(192g) Effect of Matrix Particle Size and Loading On the Overall Performance of Injectable Allograft/Polyurethane Composite Bone Void Fillers

Treatment of craniofacial and orthopedic bone defects is a challenging problem due to the requirements for both biological and mechanical properties. While autograft bone is an attractive choice for treating bone defects, it is limited in supply and can be difficult to fabricate into shapes conforming to irregularly shaped defects. Injectable, settable biomaterials eliminate this problem with the ability to cure and conform to wound geometry in situ. We have developed injectable allograft/polymer composite bone void fillers (BVF) for the treatment of metaphyseal bone defects, and evaluated their potential to promote bone healing in a rabbit femoral condyle plug model. The BVF comprised allograft bone particles (small: <100 µm or large: 100-500 µm), demineralized bone matrix (DBM), and a reactive two-component lysine-derived polyurethane (PUR). For the synthesis of the PUR phase, two polyester triol formulations were tested with varying percentages of glycerol, E-caprolactone, and DL-lactide. The PUR biocomposites supported cellular infiltration and remodeling in femoral condyle defects in rabbits at 8 and 16 weeks. µCT images show that the BVF integrated with host bone. Histological sections were stained with H&E and Goldner’s trichrome to qualitatively assess the in vivo inflammatory response and the quality of new bone in the scaffolds.

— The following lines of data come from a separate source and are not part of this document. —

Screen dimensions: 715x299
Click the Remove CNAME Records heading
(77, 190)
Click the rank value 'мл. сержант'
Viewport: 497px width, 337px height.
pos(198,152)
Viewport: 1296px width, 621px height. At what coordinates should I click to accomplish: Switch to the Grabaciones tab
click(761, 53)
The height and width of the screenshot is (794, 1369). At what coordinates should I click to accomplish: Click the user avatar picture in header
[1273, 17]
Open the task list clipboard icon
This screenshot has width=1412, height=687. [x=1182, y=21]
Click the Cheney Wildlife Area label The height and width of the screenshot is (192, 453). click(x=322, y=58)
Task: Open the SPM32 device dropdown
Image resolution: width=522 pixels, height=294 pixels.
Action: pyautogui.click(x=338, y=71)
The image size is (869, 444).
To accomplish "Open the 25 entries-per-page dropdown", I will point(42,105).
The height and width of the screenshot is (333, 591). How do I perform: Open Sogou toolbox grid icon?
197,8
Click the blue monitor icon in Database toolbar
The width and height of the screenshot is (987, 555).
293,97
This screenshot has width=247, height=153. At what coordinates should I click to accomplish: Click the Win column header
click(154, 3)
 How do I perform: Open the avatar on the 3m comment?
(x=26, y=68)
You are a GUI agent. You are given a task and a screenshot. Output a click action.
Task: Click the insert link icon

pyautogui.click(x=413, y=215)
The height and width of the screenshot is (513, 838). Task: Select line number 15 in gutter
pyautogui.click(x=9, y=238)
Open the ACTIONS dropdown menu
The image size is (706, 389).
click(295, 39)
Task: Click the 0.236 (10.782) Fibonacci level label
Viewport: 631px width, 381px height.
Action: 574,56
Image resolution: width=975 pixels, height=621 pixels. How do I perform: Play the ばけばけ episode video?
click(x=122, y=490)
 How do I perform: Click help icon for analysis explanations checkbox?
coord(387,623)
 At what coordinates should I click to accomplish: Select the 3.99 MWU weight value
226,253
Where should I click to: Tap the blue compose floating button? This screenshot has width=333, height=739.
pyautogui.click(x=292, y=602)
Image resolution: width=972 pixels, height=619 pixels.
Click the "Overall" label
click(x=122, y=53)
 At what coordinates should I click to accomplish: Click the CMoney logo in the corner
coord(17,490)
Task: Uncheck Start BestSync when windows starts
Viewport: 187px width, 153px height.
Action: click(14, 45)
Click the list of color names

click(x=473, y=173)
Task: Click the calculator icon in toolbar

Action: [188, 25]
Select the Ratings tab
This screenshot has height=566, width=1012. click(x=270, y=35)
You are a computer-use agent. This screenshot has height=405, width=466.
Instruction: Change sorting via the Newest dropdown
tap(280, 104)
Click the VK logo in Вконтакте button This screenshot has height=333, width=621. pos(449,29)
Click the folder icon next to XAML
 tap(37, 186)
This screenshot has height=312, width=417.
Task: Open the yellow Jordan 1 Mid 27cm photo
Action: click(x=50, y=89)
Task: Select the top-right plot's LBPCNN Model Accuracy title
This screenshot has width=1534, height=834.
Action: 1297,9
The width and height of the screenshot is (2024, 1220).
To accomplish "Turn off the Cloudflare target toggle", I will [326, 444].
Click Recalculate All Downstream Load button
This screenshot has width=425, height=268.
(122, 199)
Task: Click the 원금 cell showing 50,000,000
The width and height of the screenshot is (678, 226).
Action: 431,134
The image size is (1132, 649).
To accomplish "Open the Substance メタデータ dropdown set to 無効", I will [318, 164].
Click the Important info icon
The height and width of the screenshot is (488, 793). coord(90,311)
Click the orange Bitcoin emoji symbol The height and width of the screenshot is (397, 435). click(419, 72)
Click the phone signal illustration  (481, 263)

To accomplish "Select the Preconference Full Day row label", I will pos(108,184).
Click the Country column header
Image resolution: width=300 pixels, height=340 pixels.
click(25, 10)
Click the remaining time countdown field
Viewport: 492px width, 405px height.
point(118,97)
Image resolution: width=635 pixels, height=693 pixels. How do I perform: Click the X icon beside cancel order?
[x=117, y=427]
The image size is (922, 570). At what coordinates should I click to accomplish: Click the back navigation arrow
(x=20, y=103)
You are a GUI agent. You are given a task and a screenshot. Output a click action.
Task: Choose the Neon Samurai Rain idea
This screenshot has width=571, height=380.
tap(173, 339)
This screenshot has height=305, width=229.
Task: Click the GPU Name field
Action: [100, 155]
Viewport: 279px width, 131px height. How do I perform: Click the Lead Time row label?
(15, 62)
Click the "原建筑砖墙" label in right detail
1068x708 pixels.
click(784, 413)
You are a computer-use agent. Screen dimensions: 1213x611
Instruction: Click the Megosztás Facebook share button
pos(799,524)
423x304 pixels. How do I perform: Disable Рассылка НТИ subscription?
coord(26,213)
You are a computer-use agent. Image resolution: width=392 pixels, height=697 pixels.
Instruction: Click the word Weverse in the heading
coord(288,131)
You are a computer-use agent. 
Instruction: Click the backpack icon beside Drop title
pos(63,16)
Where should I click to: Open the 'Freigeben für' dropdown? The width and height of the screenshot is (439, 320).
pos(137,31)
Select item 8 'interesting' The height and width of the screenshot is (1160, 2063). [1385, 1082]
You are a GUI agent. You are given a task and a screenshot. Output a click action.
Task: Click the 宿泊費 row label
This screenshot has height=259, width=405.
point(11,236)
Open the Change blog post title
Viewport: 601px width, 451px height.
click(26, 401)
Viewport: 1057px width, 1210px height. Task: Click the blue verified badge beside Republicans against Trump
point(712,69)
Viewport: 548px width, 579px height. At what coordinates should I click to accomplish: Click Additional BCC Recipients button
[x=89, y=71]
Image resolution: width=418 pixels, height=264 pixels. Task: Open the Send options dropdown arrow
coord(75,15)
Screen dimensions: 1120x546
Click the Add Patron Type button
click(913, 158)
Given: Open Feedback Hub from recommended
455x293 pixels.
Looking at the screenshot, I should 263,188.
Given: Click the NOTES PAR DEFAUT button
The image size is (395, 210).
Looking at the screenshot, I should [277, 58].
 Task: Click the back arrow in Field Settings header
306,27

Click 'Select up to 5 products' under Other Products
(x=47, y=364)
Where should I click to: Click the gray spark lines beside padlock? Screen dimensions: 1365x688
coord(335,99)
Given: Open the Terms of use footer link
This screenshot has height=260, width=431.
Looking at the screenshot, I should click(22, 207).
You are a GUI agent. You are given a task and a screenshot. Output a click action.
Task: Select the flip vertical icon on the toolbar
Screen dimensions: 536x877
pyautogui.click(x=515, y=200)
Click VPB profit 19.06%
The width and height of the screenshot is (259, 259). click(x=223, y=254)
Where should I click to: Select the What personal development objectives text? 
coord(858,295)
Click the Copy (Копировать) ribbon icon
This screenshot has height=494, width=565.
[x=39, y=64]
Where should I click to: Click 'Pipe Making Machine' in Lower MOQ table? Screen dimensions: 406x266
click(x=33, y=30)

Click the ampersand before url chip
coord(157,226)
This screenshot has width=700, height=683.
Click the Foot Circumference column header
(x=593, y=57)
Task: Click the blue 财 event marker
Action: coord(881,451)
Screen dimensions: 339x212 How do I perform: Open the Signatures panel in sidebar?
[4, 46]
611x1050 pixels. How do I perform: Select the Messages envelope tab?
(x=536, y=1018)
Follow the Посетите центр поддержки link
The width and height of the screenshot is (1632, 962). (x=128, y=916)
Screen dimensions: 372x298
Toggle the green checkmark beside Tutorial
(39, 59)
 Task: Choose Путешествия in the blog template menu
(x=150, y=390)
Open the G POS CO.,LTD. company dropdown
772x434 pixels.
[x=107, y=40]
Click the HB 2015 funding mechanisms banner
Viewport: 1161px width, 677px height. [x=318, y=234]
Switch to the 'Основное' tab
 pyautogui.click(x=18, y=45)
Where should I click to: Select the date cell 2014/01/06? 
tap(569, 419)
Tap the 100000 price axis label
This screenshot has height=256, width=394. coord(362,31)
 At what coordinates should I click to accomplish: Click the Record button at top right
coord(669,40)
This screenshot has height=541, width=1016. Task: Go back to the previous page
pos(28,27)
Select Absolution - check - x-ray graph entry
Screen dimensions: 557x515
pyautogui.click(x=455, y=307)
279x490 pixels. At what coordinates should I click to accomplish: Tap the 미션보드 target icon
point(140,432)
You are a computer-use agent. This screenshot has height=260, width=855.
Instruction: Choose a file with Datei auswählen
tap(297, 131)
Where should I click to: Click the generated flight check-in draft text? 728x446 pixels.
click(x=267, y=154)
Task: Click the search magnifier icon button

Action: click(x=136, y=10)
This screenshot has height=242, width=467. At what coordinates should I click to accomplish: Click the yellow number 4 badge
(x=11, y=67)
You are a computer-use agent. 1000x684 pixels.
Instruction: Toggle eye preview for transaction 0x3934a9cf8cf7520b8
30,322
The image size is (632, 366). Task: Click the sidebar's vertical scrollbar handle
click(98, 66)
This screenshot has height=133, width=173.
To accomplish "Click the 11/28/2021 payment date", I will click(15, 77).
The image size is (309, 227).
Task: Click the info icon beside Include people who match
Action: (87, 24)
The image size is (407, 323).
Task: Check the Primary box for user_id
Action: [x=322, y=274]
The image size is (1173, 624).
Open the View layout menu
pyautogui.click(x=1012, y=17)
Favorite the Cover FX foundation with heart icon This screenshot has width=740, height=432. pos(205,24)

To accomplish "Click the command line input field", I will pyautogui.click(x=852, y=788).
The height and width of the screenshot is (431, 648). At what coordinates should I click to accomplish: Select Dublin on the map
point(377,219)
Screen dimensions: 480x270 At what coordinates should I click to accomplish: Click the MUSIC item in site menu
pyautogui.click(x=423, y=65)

Analysis of the histological sections suggests that small allograft particles and DBM hindered new bone formation, possibly due to the smaller pore size distributions characteristic of these materials compared to the scaffolds with larger allograft particles. Histological sections also revealed minimal evidence of an adverse inflammatory response induced by unreacted components from the biocomposite or degradation products from the cured polymer. From all the compositions evaluated in this study, the biocomposite with 47 mass% of large allograft particles, no DBM, and porosity in the range of 45-50% offers the best alternative for the treatment of metaphyseal bone defects. These results underscore the potential of the injectable biocomposites technology for effectively balancing the need for mechanical strength and active remodeling of bone grafts.